В городах, через которые мы беспрепятственно проходили огромным обозом, царило ликование. Партизаны, выйдя из своих убежищ, наводнили улицы: зеленые листья, как символ свободы, украшали головные уборы итальянцев. Многоверстной змеей по дорогам Италии через перевал Сен-Готард мы перешли в Австрию. Итальянские партизаны, видя бедствия женщин и детей на этом зимнем альпийском пути, предложили возглавившему этот «отступ» генералу Краснову, тихо ехавшему в потоке в своей машине, сдаться на милость победителей. Но, по слухам, он ответил, что присягал Германии и движется в направлении, которое она ему указала. Атамана Доманова никто среди нас больше не видел…

Куда мы идем?

Путь был ужасен. Брички были далеко не у всех. Женщины рожали среди снегов альпийского перевала. Умирали старики. Я хорошо помню крик роженицы на снегу на обочине шоссе. По праву нас (я уже говорю «нас») изгнали с чужой земли, но и своей у нас не было. Пеших было много. «Станичники», брички которых были набиты добром (порою это были выварки, наполненные железным ломом), никого не подсаживали. Сотни учителей, врачей казачьего и неказачьего происхождения, интеллигентов, эвакуированных, занесенных к казакам ветром войны, плелись пешком с узелками, с детьми на руках. Озверение, возможное только у советских людей, потрясало. Мы с мужем в середине пути оказались «при бричке» офицера-эмигранта, который ехал со штабом, но, бережа чужого коня, на крутых подъемах должны были сходить и тянуться пешком. Человек в штатском кричал с обочины: «Люди! Помогите увезти медикаменты! Сволочи бежали и бросили их прямо в снег!». Обладатели бричек проезжали мимо с бесстрастными лицами. На обочинах в снегу отдыхали, задыхаясь, какие-то интеллигентного вида старики, быть может, ученые, актеры. «Куркули» молча проезжали мимо, заботливо оберегая свое добро. Даже раненых, подвозимых из арьергарда, сажали с сопротивлением.

2. БЕЗЫСХОДНОСТЬ

Мы с мужем помещаемся в самом городе, в какой-то казармочке с каменными полами. В одной комнате вместе с парой из Ростова — офицер — гипертоник и никогда не умолкающая жена из породы куриц. Потом перебираемся в отдельную комнату рядом с эмигрантским семейством Красновых — брата Петра Николаевича, тоже генерала, с женою, сестрою затравленного и расстрелянного в СССР профессора Плетнева, и сыном, которого, по примеру семьи Раевских, называют Николай Николаевич-младший. (Впоследствии я узнала, что он в СССР одно время работал в Мариинском лагерном театре и потом оставил во Франции мемуары о заключении в СССР).

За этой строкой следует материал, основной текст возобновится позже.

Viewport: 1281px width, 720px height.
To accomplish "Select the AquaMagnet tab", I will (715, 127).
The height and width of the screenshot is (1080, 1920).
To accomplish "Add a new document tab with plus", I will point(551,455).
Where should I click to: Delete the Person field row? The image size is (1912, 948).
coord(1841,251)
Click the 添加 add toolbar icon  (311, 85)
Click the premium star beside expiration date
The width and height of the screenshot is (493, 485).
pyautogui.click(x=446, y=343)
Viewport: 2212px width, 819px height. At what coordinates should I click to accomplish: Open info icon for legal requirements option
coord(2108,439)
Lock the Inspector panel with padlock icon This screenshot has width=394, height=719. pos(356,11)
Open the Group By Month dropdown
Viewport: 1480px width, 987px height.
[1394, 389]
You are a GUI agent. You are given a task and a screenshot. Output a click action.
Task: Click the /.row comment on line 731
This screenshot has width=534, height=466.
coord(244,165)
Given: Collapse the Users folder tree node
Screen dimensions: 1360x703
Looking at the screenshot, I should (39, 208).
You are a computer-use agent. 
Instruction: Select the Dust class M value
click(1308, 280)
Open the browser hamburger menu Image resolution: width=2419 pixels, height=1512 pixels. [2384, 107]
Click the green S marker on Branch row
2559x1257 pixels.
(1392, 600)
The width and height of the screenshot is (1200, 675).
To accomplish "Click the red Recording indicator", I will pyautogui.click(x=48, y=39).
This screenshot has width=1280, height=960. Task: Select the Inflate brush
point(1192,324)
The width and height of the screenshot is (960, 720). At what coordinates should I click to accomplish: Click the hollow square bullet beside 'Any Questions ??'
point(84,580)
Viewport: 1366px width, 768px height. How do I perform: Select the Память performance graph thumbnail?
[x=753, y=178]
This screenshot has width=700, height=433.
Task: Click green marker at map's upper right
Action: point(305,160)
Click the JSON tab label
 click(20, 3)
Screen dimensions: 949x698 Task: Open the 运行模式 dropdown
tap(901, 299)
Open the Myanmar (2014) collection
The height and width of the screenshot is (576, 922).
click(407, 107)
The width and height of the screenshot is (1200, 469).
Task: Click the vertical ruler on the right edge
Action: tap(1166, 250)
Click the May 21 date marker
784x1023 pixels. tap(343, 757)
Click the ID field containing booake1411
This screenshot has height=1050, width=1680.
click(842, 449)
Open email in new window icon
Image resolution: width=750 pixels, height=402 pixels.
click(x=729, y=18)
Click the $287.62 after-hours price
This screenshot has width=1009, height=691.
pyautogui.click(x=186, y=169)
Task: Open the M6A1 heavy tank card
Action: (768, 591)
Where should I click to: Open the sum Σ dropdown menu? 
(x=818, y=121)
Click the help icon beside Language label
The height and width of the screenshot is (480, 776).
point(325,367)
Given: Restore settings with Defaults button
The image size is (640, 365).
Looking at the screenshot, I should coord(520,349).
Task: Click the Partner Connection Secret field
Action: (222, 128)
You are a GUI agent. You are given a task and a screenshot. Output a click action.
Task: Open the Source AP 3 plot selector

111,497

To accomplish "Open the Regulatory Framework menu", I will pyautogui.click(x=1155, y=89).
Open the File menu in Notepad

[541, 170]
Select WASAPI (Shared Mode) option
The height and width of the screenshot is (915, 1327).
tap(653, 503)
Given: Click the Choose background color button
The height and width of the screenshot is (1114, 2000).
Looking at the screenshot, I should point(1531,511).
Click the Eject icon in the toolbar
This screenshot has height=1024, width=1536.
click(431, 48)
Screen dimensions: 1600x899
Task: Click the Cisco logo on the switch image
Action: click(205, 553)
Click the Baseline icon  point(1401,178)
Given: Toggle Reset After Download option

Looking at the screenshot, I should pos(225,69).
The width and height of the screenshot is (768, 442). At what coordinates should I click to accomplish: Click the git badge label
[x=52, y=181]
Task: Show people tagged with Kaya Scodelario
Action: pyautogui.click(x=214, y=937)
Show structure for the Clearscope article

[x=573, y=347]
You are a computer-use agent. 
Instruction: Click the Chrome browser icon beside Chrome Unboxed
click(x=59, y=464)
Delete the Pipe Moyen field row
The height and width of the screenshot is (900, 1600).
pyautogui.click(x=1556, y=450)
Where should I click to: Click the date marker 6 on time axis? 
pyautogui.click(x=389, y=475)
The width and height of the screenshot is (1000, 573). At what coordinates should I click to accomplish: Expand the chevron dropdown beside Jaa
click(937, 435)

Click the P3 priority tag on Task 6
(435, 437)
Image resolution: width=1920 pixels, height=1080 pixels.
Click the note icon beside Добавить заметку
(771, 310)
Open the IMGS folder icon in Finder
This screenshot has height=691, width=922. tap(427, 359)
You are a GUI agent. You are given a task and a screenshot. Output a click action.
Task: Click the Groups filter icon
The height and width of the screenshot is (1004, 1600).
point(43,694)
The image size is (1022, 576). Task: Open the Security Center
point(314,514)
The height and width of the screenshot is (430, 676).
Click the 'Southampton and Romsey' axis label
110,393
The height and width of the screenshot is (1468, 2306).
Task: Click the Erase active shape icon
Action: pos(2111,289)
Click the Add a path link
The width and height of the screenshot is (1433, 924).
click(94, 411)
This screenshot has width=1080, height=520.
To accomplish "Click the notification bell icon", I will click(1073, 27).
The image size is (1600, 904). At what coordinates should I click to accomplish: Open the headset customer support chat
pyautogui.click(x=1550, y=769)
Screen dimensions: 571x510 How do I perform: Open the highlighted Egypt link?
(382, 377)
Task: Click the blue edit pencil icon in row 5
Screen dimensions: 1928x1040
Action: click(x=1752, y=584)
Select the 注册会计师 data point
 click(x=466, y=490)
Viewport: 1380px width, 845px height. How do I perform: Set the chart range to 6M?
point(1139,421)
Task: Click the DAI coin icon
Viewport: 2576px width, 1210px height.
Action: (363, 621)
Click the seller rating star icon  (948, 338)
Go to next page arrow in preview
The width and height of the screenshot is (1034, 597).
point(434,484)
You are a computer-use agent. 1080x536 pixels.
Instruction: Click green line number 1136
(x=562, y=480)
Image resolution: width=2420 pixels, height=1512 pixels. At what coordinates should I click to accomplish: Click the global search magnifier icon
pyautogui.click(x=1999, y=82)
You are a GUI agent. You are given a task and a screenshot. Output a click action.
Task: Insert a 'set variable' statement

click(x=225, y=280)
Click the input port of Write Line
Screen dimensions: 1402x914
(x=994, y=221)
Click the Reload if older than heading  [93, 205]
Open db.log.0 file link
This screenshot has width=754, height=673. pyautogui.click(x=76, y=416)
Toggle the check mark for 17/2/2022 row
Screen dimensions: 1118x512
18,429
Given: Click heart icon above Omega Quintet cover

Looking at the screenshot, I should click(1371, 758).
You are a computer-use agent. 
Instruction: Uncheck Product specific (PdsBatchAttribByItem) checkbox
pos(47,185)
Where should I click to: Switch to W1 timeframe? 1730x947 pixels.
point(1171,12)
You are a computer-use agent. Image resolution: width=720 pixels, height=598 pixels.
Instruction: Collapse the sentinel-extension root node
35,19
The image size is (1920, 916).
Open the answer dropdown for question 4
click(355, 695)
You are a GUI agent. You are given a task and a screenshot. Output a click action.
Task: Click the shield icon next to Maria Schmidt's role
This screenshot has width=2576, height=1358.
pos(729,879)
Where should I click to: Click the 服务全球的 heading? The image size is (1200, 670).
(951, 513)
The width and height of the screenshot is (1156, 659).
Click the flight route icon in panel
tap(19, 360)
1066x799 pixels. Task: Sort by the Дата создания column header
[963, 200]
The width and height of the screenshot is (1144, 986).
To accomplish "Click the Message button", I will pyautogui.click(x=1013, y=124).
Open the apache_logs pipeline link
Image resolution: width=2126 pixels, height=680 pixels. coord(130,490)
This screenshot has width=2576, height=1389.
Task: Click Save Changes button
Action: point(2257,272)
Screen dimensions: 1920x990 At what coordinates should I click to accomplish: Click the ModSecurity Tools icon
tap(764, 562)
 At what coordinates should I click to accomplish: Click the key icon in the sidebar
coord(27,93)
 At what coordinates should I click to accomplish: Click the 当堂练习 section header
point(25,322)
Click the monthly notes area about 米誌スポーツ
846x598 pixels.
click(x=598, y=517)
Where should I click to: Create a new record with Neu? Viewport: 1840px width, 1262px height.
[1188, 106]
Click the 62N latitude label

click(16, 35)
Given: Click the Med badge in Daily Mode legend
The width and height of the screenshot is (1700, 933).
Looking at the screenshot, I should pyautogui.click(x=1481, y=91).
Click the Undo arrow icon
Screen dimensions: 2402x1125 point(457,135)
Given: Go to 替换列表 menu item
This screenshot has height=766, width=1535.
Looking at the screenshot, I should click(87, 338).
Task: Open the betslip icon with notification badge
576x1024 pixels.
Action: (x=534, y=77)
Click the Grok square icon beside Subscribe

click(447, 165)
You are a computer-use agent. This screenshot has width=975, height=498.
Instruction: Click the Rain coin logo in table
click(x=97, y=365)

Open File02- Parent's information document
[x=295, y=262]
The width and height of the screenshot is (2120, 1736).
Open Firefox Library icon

Соседи остро завидуют семье, потому что у невестки есть эмалированный таз. Я совершаю первое за весь путь омовение и необходимую стирку в большой кастрюле, чудом сохранившейся среди наших вещей. Вшей пока нет. Казачьи штабные — в комфортабельной гостинице, где помещаются также и английские офицеры. Паек мы теперь получаем английский — и поселенные в городе, и «станичники». По улицам Лиенца с гоготом бродят солдаты-победители в хаки и беретах. Волынка звучит среди шотландцев в клетчатых юбках. Все они поют «Типперери»

[4]

. К русским солдаты в хаки явно благожелательны. Полковничьи жены идут к ним поварихами, чтобы узнать нашу дальнейшую судьбу. Муж не отходит от штабного радио, но языков не знает, а по-русски о нас ни слова, только гром победы.

Неведение. Поэтому множатся разноречивые слухи: союзники нас не выдадут советам! — Нет! Именно для того и собрали всех здесь, чтобы выдать!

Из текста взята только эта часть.